Вот этот глупенький и забавный случай, когда-то очень неприятно подействовавший на мнительного Александра Петровича, все время припоминался ему теперь. Сначала Александр Петрович никак не мог сообразить, почему именно этот случай так неотвязно стоит в его воображении, но в конце концов догадался и даже успокоился. При этой нелепой сцене присутствовал князь Алексей Григорьевич Нерадов. И, кажется, все это очень хорошо видел и даже улыбнулся, правда едва приметно, но все-таки улыбнулся, и Александр Петрович успел заметить след этой улыбки на его надменных губах.
— Все это вздор и суета, — прошептал Александр Петрович. — Но как же быть с Танечкою? Она обвенчается с князем Нерадовым. Значит, ее фамилия будет Нерадова. Но разве это возможно? Впрочем… Господи! При чем тут я?
Ему мучительно захотелось спать. Он прислонился к углу дивана и тотчас же заснул. Спал он долго, а когда проснулся, поезд подходил к станции. Очутившись на перроне, он вдруг почувствовал, что предельно устал. И ему казалось, что на него навалилась тяжко вся его жизнь, все прошлое — все дни и ночи, которые промаялся он на земле.
«Отдохнуть бы, — думал он. — Ах, если бы не было за плечами этих прожитых лет. Да и времени если бы не было вообще…»
И странное чувство оторванности от жизни овладело им опять. Ничего подобного он раньше не испытывал. Он вышел на крыльцо. Там стоял господин в медвежьей шубе с дамою: два финна сердито спорили о чем-то, указывая на дорогу; большие, мягкие хлопья снега падали откуда-то с черного неба и засыпали крыльцо, дорогу и извозчиков, которые сидели на козлах недвижно закутанные в плащи.

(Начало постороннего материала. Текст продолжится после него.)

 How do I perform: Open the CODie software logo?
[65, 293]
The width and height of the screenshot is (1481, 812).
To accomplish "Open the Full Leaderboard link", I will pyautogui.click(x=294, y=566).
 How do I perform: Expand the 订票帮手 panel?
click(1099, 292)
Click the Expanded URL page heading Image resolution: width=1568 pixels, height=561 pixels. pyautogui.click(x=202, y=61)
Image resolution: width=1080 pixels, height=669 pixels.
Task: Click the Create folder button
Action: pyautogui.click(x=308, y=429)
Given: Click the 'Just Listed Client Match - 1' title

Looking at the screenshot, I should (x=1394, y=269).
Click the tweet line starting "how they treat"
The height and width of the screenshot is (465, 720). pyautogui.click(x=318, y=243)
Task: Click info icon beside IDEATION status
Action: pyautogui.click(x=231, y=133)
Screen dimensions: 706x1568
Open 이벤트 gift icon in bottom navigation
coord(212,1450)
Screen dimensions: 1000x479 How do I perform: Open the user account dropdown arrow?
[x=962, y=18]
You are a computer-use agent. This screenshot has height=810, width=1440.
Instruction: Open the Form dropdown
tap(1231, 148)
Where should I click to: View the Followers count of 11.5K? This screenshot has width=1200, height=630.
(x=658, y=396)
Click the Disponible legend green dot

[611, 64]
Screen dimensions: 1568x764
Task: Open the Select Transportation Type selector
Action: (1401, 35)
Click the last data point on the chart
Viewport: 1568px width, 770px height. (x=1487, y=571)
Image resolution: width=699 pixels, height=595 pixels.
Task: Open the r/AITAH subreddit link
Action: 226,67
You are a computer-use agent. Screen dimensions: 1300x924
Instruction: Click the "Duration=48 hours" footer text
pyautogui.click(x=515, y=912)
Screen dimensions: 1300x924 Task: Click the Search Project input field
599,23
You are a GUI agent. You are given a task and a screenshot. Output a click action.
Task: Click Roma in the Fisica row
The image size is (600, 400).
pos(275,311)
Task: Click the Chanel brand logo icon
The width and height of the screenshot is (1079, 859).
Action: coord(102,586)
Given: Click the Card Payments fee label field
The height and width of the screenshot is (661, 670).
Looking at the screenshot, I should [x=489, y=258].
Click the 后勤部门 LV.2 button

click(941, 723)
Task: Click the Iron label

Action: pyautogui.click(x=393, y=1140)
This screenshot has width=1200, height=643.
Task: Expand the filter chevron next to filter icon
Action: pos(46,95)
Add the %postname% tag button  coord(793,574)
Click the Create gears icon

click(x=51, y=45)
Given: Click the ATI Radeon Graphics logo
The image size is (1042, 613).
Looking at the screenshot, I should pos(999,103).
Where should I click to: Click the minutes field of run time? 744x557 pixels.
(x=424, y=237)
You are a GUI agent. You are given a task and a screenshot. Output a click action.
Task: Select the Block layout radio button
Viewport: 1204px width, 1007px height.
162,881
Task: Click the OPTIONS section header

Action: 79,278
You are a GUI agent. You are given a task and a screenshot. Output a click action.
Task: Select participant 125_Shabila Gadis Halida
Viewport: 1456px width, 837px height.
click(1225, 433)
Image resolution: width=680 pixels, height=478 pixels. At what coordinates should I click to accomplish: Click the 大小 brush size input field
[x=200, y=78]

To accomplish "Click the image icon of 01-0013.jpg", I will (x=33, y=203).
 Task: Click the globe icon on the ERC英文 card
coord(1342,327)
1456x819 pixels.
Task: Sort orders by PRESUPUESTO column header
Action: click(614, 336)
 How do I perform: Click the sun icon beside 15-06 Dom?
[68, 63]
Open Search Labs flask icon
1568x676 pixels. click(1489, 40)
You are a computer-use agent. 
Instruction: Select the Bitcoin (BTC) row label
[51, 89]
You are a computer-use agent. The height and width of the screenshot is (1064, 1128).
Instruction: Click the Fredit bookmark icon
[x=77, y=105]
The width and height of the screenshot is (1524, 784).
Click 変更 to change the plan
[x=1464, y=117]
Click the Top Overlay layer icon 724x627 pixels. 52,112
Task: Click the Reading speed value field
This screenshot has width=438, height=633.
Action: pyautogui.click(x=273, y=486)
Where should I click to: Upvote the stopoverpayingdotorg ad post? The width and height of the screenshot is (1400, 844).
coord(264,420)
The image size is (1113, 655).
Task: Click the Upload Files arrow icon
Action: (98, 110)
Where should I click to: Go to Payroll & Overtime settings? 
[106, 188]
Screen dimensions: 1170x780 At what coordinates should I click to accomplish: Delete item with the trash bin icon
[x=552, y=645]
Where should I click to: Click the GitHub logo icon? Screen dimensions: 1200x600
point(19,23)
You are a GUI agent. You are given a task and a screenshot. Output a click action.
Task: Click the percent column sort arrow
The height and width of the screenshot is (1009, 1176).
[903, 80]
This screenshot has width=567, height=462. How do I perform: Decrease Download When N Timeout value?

Александр Петрович сознавал, что снег, извозчики и дорога в елях относятся к тому, что было прежде и что имело для него какое-то значение, а теперь все это уже никакого отношения не имеет к тому, что, по-теперешнему его понятию, важно и нужно. А теперь нужно и важно только одно — отдохнуть и так отдохнуть, чтобы ничто уже не угрожало покою.
Он еще продолжал машинально, автоматически что-то делать и говорить. Он даже кому-то платил деньги. Но все эти действия как будто исполнял какой-то прежний сомнительный Александр Петрович, а самый настоящий новый и несомненный Александр Петрович весь был поглощен другим делом, о котором он до сих пор вовсе не имел понятия.
И потом, когда он оказался в отеле, сосредоточенное и напряженное чувство ожидания чего-то важного и последнего ничуть в нем не рассеялось. Он терпеливо ждал, когда его оставят в комнате одного и ему можно будет запереть дверь.